Вечером она пребывает в хорошем расположении духа. Со смехом она рассказывает о том, что в саду ее напугала собачка, которая ее облаяла. Но лицо ее немного насуплено и заметно душевное волнение, которое улеглось лишь после того, как она спросила, не задело ли меня замечание, сделанное ею утром во время массажа, и получила от меня отрицательный ответ. Сегодня, после двухнедельного перерыва, у нее начались регулы. Я обещаю ей упорядочить ритм цикла с помощью гипнотического внушения и убеждаю ее во время гипноза, что интервал впредь должен составлять двадцать восемь дней.
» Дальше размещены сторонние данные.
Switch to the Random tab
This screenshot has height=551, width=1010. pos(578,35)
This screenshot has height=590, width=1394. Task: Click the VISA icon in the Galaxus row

Затем, во время гипноза, я спрашиваю, помнит ли она, о чем только что рассказала мне, а сам тем временем намереваюсь довести до конца начатое накануне вечером. Однако она начинает повторять: «Не прикасайтесь ко мне», точно так же, как во время утреннего гипнотического сеанса. Следовательно, я опять подвожу ее ко вчерашней теме. Прежде я спрашивал, отчего она заикается, на что она отвечала: «Я не знаю». Поэтому я и велел ей припомнить об этом к сегодняшнему сеансу гипноза. Так что сегодня она отвечает, не раздумывая, хотя сильно волнуется и с трудом выговаривает слова из–за спазмов: «Когда однажды понесли лошади, запряженные в коляску, в которой сидели дети, и когда я в другой раз ехала с детьми по лесу в грозу и молния ударила в дерево прямо перед лошадьми и лошади со страху понесли, а я подумала: молчи, иначе твой крик еще пуще напугает лошадей, и тогда кучеру их не сдержать, – вот с тех пор я и стала заикаться». Этот рассказ ее чрезвычайно взволновал; кроме того, я узнал от нее, что заикаться она стала сразу после первого случая, но вскоре заикание пропало и только после второго случая приобрело устойчивый характер. Изгладив из ее памяти эти яркие сцены, я предлагаю ей вообразить их еще раз. По–видимому, она старается их припомнить, сохраняя спокойствие, и с этого момента начинает говорить в состоянии гипноза без единой спазматической запинки.